Carnes, arroz e óleo de soja pesaram no bolso das famílias, assim como os combustíveis. Passagens aéreas e alguns itens ligados ao turismo também esboçam reação. O resultado veio acima do previsto até pelos economistas mais pessimistas ouvidos pelo Projeções Broadcast, que estimavam um IPCA mediano de 0,54%. A inflação acumulada em 12 meses alcançou 3,14%, ante uma meta de 4% perseguida pelo Banco Central.

"É uma inflação (de setembro) preocupante, mas não tem nenhum risco para este ano, quando é provável que o IPCA fique em 2,5%. A questão mesmo está em 2021, quando devemos ter câmbio pressionado, commodities pressionadas e a China com um crescimento forte", afirmou o economista-chefe da consultoria MB Associados, Sergio Vale.

O economista João Fernandes, da Quantitas, acredita que a inflação mais elevada de setembro não ameace a condução da política monetária. "Não tem comparação da importância desse IPCA com a incerteza fiscal de curto prazo. A inflação mais alta reduz a chance de um novo corte da Selic, mas é um efeito limitado. O que poderia suscitar uma alta de juros agora seria o governo romper o compromisso com o teto, não uma reação a essa inflação", opinou.

Em setembro, as famílias gastaram 2,28% a mais com alimentação. O grupo alimentação e bebidas contribuiu com 0,46 ponto porcentual para a taxa do IPCA no mês, o equivalente a 72% da inflação.

Segundo Pedro Kislanov, gerente do Sistema Nacional de Índices de Preços do IBGE, houve uma disseminação maior de produtos alimentícios com aumentos de preços, o que levou a uma inflação de alimentos também mais elevada que o habitual para meses de setembro.

"Tem dois componentes influenciando preços. Tem a questão do auxílio emergencial, uma vez que os recursos são direcionados pelas famílias mais pobres para a compra de alimentos, e a do câmbio, que torna mais atraente a exportação e acaba restringindo a oferta desses produtos no mercado doméstico", disse Kislanov.

Os alimentos para consumo no domicílio subiram 2,89%. O óleo de soja aumentou 27,54%, enquanto o arroz ficou 17,98% mais caro. No ano, o óleo de soja já acumula uma alta de 51,30%, e o arroz subiu 40,69%.

As famílias também pagaram mais em setembro pelo tomate (11,72%), leite longa vida (6,01%) e carnes (4,53%).

"Entre os cinco maiores impactos no IPCA de setembro, quatro são alimentos. De fato, a gente teve alta significativa em alimentos bastante representativos na cesta de consumo das famílias", afirmou o gerente da pesquisa.

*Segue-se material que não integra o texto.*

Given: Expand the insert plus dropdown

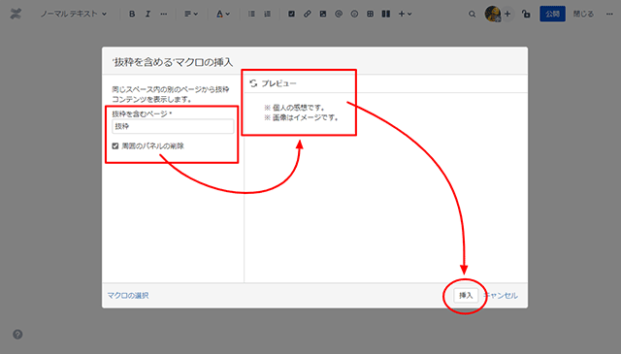Looking at the screenshot, I should coord(406,14).
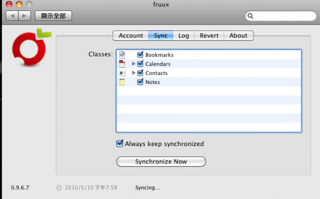Viewport: 320px width, 199px height.
Task: Expand the Contacts disclosure triangle
Action: point(134,73)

As carnes foram o item de maior pressão no IPCA de setembro, uma contribuição de 0,12 ponto porcentual, seguidas pelo arroz (0,10 ponto porcentual), gasolina (0,09 ponto porcentual), óleo de soja (0,06 ponto porcentual) e leite longa vida (0,05 ponto porcentual).

"Teve alta também de produtos que são substitutos. As pessoas saem da carne e vão para o frango, que subiu 2,20%. Então acaba aumentando a demanda, o que pode pressionar o preço", completou Kislanov.

Ficaram mais baratos em setembro a cebola (-11,80%), batata-inglesa (-6,30%), alho (-4,54%) e frutas (-1,59%). Já a alimentação fora do domicílio passou de uma queda de 0,11% em agosto para uma alta de 0,82% em setembro, puxada pelos aumentos nos preços do lanche (1,12%) e da refeição (0,66%).